Stored items from a collection:
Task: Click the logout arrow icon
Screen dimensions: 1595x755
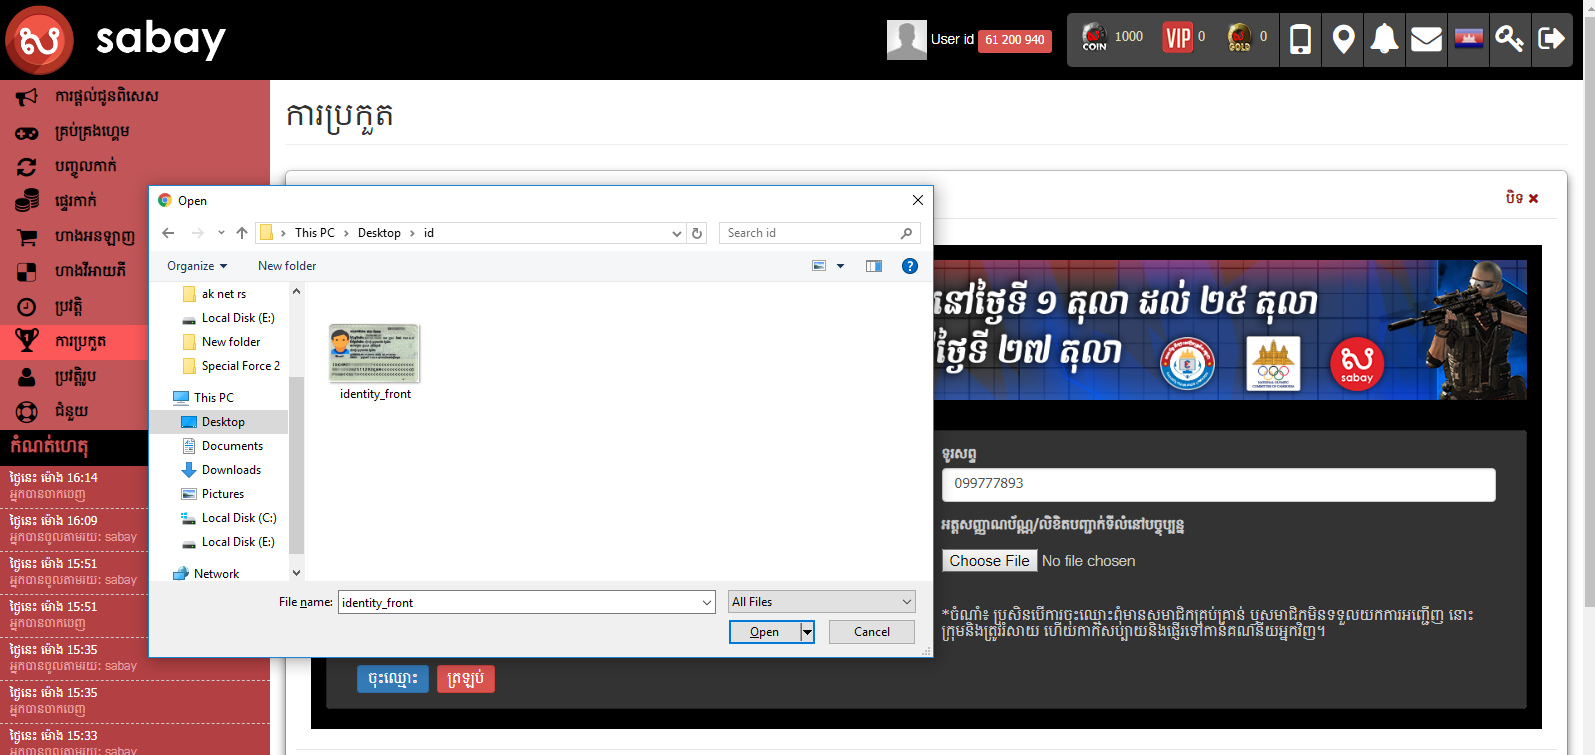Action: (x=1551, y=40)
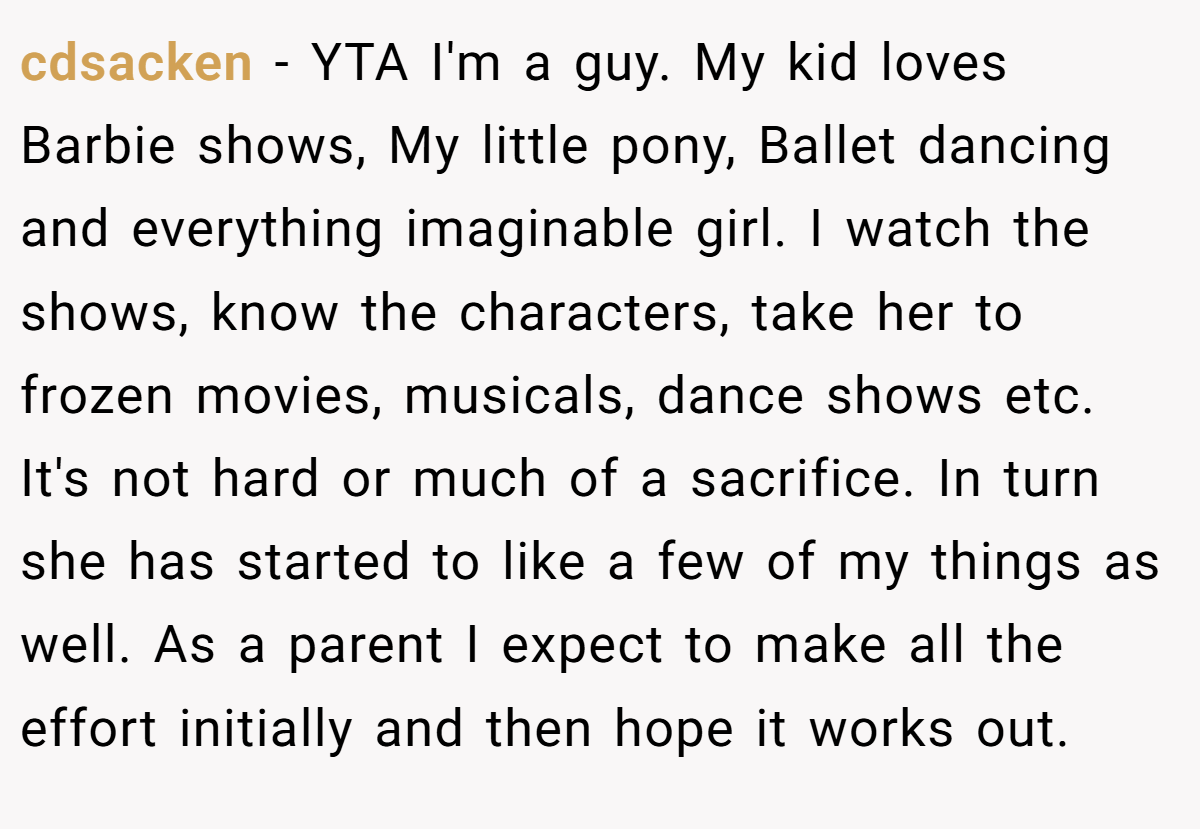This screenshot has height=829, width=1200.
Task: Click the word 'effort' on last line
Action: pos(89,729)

WHAT YOU HAVE TO DO:
Reproduce every record above word for word. Leave the pictures out.

REPLY:
Task: Click the logout arrow icon
Screen dimensions: 1595x755
Action: (x=1551, y=40)
This screenshot has height=829, width=1200.
Task: Click the word 'effort' on last line
Action: pos(89,729)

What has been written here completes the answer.